Transatlantic differences over the safety of genetically modified foods will drag on for years more and may widen and get worse, European Environment Commissioner Margot Wallstrom said yesterday.
Disagreements over potential risks to human health and the environment from genetically modified crops such as maize and soy, versus the benefits and economic potential promised by their creators, has already sparked a US suit against the EU at the World Trade Organization (WTO).
While EU countries are inching towards lifting a five-year unofficial ban on authorizing genetically modified organisms (GMOs) for use, the acid test of approvals for commercial plantings is unlikely any time soon.
"I think we will have a basic difference in views on GMOs for a very long time," Wallstrom said in an interview, referring to Europe and the US.
The debate would also spill over into other countries, she added.
"We will see it in China, we will see it in Brazil, it will not become any easier. It will be a more heated debate," she said, speaking on the margins of a UN meeting on slowing the rate of global species loss.
Negotiators will meet on Monday for their third week of talks under the Convention on Biological Diversity, focusing from then on the UN Cartagena Protocol and its implications for trans-boundary trade in GMOs.

---*---

What comes next in the news report on EU–US disagreement over genetically modified foods? Write a continuation that picks up after its final sentence.

---*---

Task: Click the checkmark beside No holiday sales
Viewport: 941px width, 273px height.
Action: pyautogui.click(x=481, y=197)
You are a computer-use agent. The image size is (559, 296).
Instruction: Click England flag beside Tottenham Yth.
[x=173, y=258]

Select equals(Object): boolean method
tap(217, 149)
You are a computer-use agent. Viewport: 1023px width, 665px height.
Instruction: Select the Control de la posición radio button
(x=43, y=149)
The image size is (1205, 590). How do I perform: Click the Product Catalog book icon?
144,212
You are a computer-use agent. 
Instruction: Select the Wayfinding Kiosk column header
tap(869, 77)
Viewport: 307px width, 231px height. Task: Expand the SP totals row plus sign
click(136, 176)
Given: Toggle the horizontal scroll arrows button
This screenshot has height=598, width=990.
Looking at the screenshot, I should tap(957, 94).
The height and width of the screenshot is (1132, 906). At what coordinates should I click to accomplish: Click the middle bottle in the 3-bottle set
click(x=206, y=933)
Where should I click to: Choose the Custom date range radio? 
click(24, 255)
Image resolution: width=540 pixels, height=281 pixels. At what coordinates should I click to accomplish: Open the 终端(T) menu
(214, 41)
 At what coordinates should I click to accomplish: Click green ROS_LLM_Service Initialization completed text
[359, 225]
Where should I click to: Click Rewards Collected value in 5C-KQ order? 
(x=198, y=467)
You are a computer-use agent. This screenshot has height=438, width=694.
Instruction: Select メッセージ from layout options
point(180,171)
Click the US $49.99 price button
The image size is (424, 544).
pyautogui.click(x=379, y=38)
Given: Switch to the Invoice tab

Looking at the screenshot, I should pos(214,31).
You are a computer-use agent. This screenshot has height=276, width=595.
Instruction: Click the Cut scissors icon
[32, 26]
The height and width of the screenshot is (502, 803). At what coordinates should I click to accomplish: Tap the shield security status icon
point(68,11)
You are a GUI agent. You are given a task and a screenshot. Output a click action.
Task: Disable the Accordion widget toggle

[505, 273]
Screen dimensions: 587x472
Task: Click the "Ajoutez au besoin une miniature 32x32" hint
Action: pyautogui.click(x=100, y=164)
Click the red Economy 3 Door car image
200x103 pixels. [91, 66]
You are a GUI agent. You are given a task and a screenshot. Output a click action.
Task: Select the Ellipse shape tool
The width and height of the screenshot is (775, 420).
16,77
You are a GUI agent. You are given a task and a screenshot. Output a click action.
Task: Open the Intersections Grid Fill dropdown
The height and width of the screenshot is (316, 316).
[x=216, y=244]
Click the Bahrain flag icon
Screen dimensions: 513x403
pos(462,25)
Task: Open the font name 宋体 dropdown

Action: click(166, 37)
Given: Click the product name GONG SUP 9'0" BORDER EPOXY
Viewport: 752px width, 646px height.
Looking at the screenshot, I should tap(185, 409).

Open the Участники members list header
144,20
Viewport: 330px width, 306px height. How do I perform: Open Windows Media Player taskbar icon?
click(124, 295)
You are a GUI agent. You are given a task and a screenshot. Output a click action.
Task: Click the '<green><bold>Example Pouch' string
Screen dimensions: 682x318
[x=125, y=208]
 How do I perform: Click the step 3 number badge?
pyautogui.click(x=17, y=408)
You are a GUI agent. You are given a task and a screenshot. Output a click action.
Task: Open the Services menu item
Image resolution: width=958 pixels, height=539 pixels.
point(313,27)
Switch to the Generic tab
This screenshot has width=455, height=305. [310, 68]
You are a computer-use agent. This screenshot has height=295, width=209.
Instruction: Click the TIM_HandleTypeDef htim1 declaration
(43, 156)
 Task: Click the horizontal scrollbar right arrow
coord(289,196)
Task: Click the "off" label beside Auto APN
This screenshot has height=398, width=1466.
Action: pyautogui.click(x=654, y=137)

---*---

• Answer space:
Protocol signatory countries now number more than 80, but exclude all the major GMO growers, including the US.
The law, whose specifics remain to be negotiated in detail, will oblige exporters to give more information about genetically modified products like maize and soybeans before any shipment to recipient countries, to help them decide whether to accept it.
Questions of liability for any problem shipments, redress and labelling still need to be sorted out.
Wallstrom said biotech companies must shoulder blame for the way things had turned out in the international debate on GMOs and called on the industry to be more transparent about its activities.
"They have a responsibility to create some sort of ethical rules on how they are going to use this technology. Until they do this, things will be increasingly difficult," she said.
GMO company Monsanto Co said on Wednesday it remained optimistic the EU would lower its barriers to genetically modified crops.